Back to Munchausen's, where it is the parent who harms the child in order to get medical attention/sympathy, is this something where the physicians can just act based on legislation to admit for psychiatric care, or does another family member (husband, or otherwise if it is the mother) need to be consulted for consent to treatment? I'm also reminded of Andrea Yates, who drowned 5 children in a bathtub. There was some question if the husband was responsible for not getting help for his wife's post-partum depression. Would it not also be the physician's responsibility to spot the risk of harming other children, and to do something about it? (generally speaking, of course)
 
ingamina said:
Okay.
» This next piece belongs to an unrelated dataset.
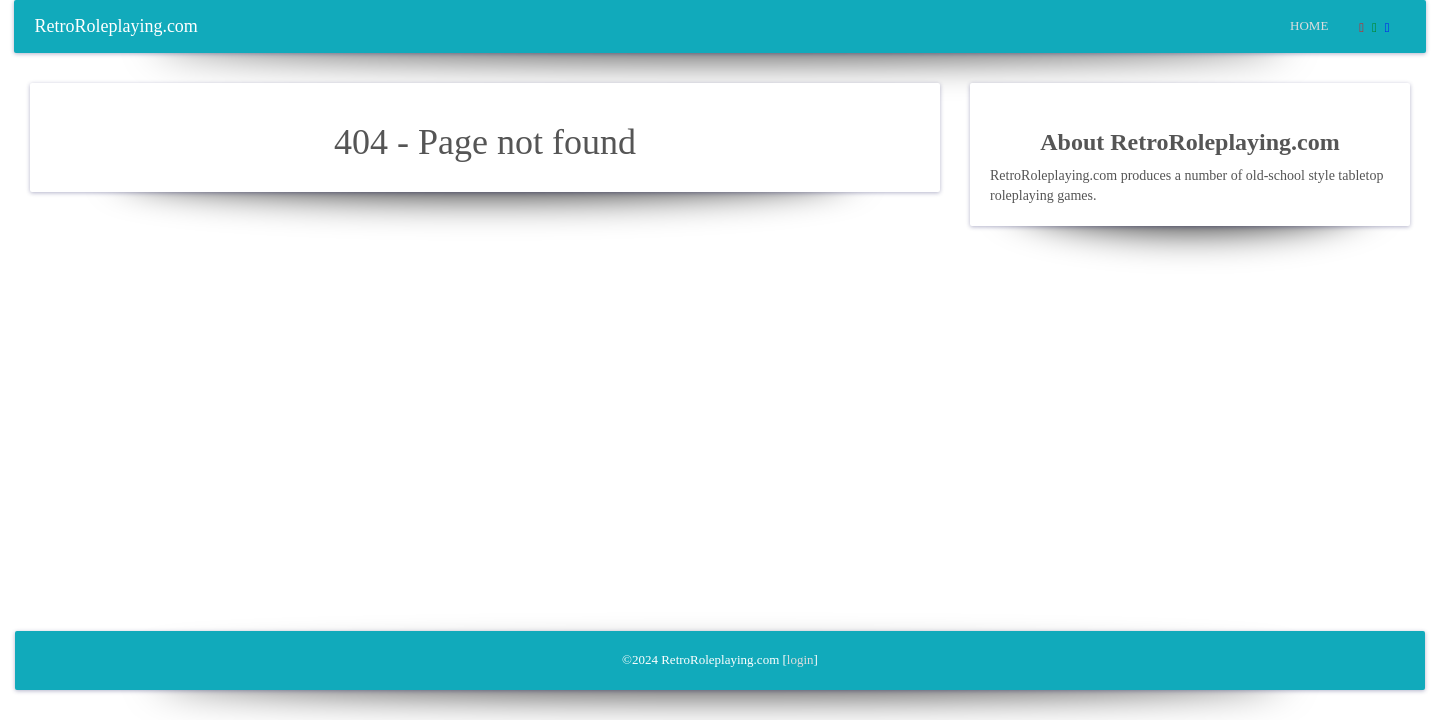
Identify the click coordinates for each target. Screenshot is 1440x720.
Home (1309, 25)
That sheds some good light, thank you so much.

Back to Munchausen's, where it is the parent who harms the child in order to get medical attention/sympathy, is this something where the physicians can just act based on legislation to admit for psychiatric care, or does another family member (husband, or otherwise if it is the mother) need to be consulted for consent to treatment? I'm also reminded of Andrea Yates, who drowned 5 children in a bathtub. There was some question if the husband was responsible for not getting help for his wife's post-mortem depression. Would it not also be the physician's responsibility to spot the risk of harming other children, and to do something about it? (generally speaking, of course)


Did you want to say post partum depression?